Problem details:
Find the word "agent" in the listing, and copy out each line where it turns up.

Records to process:

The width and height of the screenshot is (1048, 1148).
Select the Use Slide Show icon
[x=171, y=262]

---

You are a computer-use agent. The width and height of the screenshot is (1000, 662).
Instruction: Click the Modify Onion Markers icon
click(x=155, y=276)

--

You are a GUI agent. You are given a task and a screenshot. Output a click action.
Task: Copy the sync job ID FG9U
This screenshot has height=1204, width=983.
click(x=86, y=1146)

Task answer:
You are a computer-use agent. The width and height of the screenshot is (1000, 662).
You are a GUI agent. You are given a task and a screenshot. Output a click action.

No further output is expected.